Process / Meta‑Research   - Constraints as a motivation engine — why “absurd objectives” reliably create momentum.   - Problem‑creator mindset reduces skill bottlenecks — when reframing beats solving.   - Fast iteration beats perfect framing in short timelines — when to pick a path vs keep exploring.   - Failure can be designed to be interesting — criteria for “good failure.”   - Research pace is gated by social bandwidth — author outreach as default step.   - LLM co‑working needs explicit loop design — prompts, checkpoints, and autonomy boundaries.   - Asking for help earlier changes research speed — how much is “enough” independence?   - Negative results are still structure — how to turn “didn’t work” into a useful note.

  Methods / Measurement   - Stationarity assumptions quietly dominate neural dynamics analyses — when they break.   - “Fidelity” vs “stationarity” as separate validation axes — why both matter.   - Freely moving vs immobilized data may be different systems — when manifolds disappear.   - Dataset conditions are first‑class confounds — stimulus regimes as regime switches.   - Small neuron subsets can recover global structure — what that implies and what it doesn’t.   - When a manifold is real vs epiphenomenal — criteria for “computational relevance.”

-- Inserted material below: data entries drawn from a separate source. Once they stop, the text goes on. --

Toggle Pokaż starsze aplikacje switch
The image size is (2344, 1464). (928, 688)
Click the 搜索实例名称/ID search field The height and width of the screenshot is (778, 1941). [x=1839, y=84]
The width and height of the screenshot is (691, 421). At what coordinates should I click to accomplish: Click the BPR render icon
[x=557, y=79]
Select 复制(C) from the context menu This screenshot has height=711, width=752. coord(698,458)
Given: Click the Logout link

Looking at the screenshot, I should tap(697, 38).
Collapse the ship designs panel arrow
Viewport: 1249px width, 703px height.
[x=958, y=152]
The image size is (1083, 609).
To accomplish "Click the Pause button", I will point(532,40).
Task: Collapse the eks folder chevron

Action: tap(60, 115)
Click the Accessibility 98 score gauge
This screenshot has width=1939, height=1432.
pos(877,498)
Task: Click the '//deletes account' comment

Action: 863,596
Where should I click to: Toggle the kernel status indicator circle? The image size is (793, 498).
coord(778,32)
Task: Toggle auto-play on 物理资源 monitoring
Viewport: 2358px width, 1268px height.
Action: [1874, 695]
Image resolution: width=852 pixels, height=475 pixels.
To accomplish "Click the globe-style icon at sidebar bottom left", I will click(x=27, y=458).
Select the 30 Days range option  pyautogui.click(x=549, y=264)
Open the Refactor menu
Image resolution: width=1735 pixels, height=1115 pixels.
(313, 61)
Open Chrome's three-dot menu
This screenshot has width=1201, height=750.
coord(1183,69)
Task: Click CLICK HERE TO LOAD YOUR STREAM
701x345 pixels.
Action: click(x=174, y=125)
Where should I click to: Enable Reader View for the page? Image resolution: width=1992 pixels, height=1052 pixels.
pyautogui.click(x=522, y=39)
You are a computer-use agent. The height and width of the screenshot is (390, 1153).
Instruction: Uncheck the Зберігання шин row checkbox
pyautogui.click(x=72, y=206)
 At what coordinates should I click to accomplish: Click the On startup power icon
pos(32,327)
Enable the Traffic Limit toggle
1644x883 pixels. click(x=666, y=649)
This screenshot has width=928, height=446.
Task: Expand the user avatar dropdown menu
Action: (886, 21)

  Neuro / Theory   - Behavior as a top‑down constraint on network dynamics — not hardwiring, but shaping.   - Degeneracy vs universality — stable behavior with unstable micro‑implementation.   - Context‑gating as a memory strategy in tiny brains — minimal memory without overwrite.   - Manifolds as reused scaffolds — reuse without catastrophic forgetting.   - Learning as state‑space geometry change — rotations/contractions as signatures.   - Local rules → global loops — how local feedback might yield conserved dynamics.   - Genetic “reachability” instead of explicit encoding — behavior as a basin, not a script.   - Control‑theoretic language for neurons — feedback laws as a unifying micro‑vocabulary.

  AI / ML / Cross‑Domain   - Emergent low‑D structure in both brains and models — what’s the shared pressure?   - Macro behavior selection vs micro implementation freedom — analogy to model pruning or lotteries.   - When AI models should be trained near criticality — why structure appears at phase edges.   - “Simple rules, complex environment” as a brain hypothesis — where complexity really lives.